UC Berkeley

The ophiobolins are a family of sesterterpene natural products that share a 5-8-5 tricyclic core structure, complex oxidation patterns, and at least six stereogenic centers. Originally isolated from fungi responsible for crop blights, and long known for intriguing phytotoxic activities, the ophiobolins have recently received additional attention following the discovery of significant anti-cancer potential, in particular the observation that treatment with ophiobolin A leads to non-apoptotic cell death in glioblastoma multiforme. Previous total syntheses of ophiobolins have featured stepwise construction of the key bonds of the natural products and have required lengthy step counts, in comparison to the biosynthetic pathway which features a single cationic cyclization cascade. We hypothesized that the natural biosynthetic precursors of the ophiobolins would be valuable synthetic intermediates, but that an abiotic cyclization strategy would be possible if we synthetically “reprogrammed” these intermediates to engage in radical, as opposed to cationic, reaction pathways. Specifically, on a monocyclic intermediate, we considered that an 8-endo-5-exo radical cyclization cascade to create two additional rings and several stereogenic centers could be a key step in the synthesis (Chapter 1).

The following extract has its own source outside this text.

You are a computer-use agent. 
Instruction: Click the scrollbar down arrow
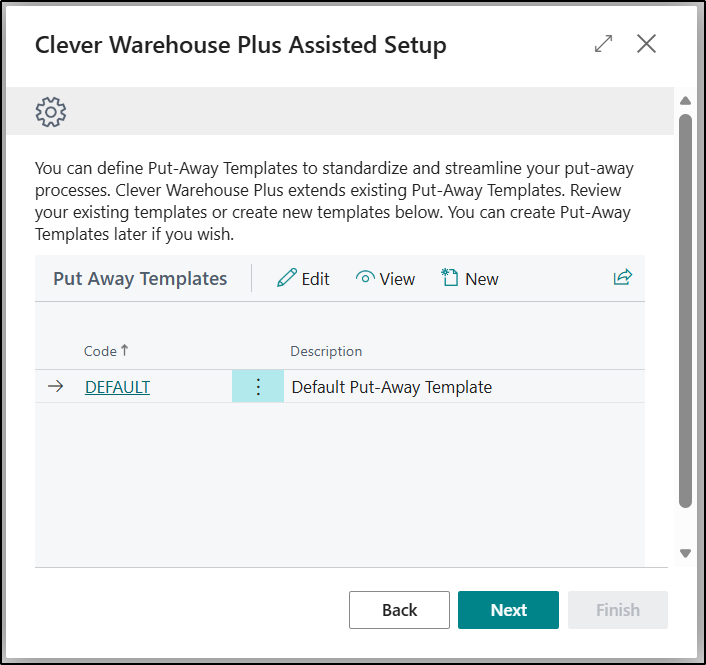(685, 553)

Initial work on a model system (Chapter 2) demonstrated the feasibility of this 8-endo-5-exo radical cascade, but we discovered during our first experiments that the configuration of the C10 center was set incorrectly. However, a change in the radical tether of the substrate changed the selectivity of the reaction, and we found that cyclization precursors with a specific relative configuration between C6 and C11 cyclized to form the desired 5,8-trans ring junction of the C10 and C11 stereogenic centers. Mechanistic possibilities for this change in selectivity are discussed.

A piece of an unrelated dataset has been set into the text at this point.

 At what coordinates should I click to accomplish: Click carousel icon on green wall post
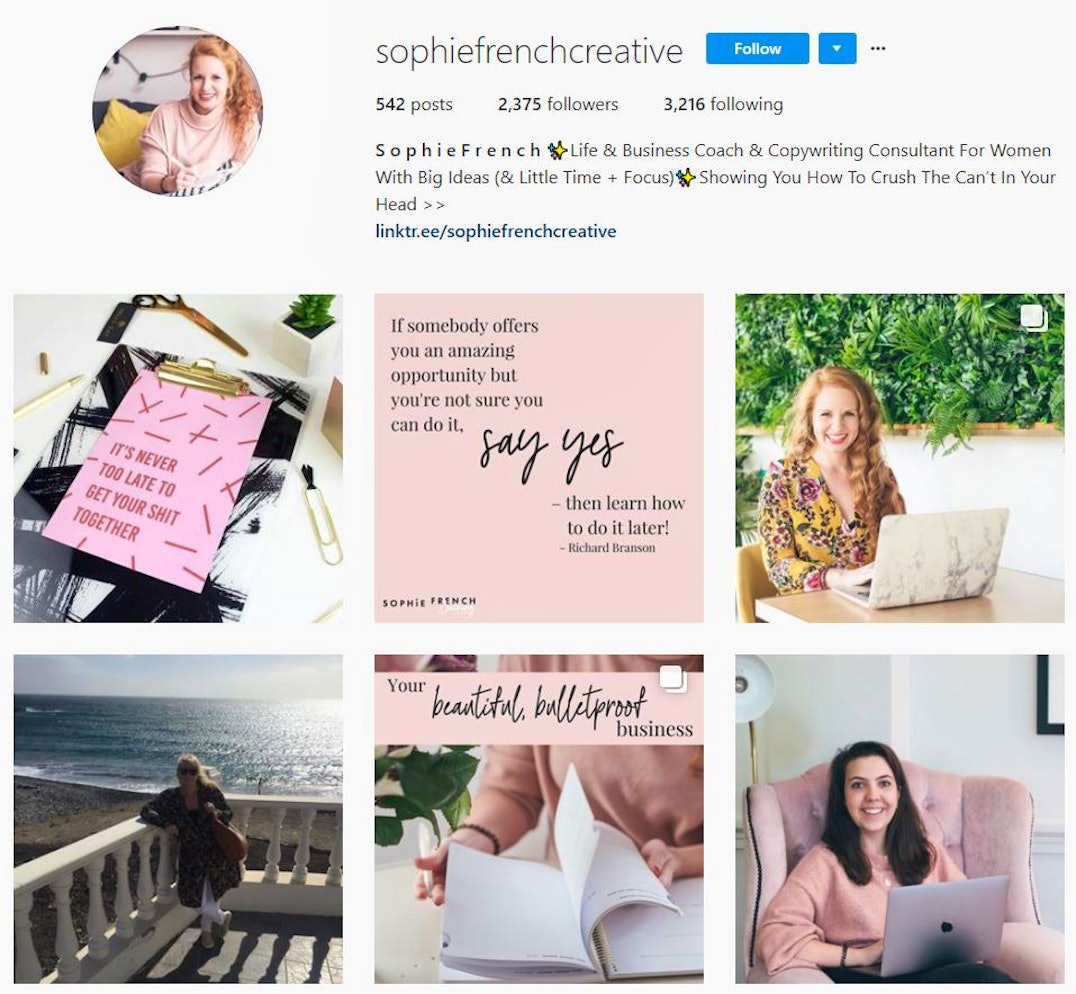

We next turned our attention to the synthesis of ()-6-epi-ophiobolin N (Chapter 3). A nine-step total synthesis of ()-6-epi-ophiobolin N was completed, utilizing ()-linalool and trans,trans-farnesol as affordable terpene-based building blocks. The synthesis featured (i) a three-component coupling reaction to rapidly assemble our cyclization precursor, (ii) a reductive cyclization cascade that constructed the B and C rings and correctly set three stereogenic centers (at C10, C14, and C15), and (iii) the development of a novel, TADDOL-derived monothiol as a polarity-reversal catalyst capable of reversing the inherent diastereoselectivity of hydrogen atom transfer to an intermediate radical at the C15 position. Furthermore, we demonstrated that the cyclization cascade can be performed under a number of experimental conditions, altering the fate of the intermediate C15 radical and leading to a number of different final products from the reaction.

Finally, we explored the synthesis of the flagship and most complex member of the family, ophiobolin A. While studies are still ongoing, we have to date completed a small-scale total synthesis of (+)-6-epi-ophiobolin A (Chapter 4), which required us to develop methods to formally epimerize the C3 stereogenic center and to create a tetrahydrofuran (THF) ring on the side chain. A two-step protocol featuring a 1,4-reduction of a hindered enone allowed us to address the C3 stereogenic center. The THF ring was then efficiently created via a redox-neutral radical cyclization mediated by copper, followed by a sequence including singlet oxygen ene reaction, hydroformylation, and Grignard addition to an oxonium ion intermediate. Optimization of this final sequence, and the development of an epimerization reaction at the C6 stereogenic center to facilitate the synthesis of ophiobolin A, is currently being studied and will be reported in due course.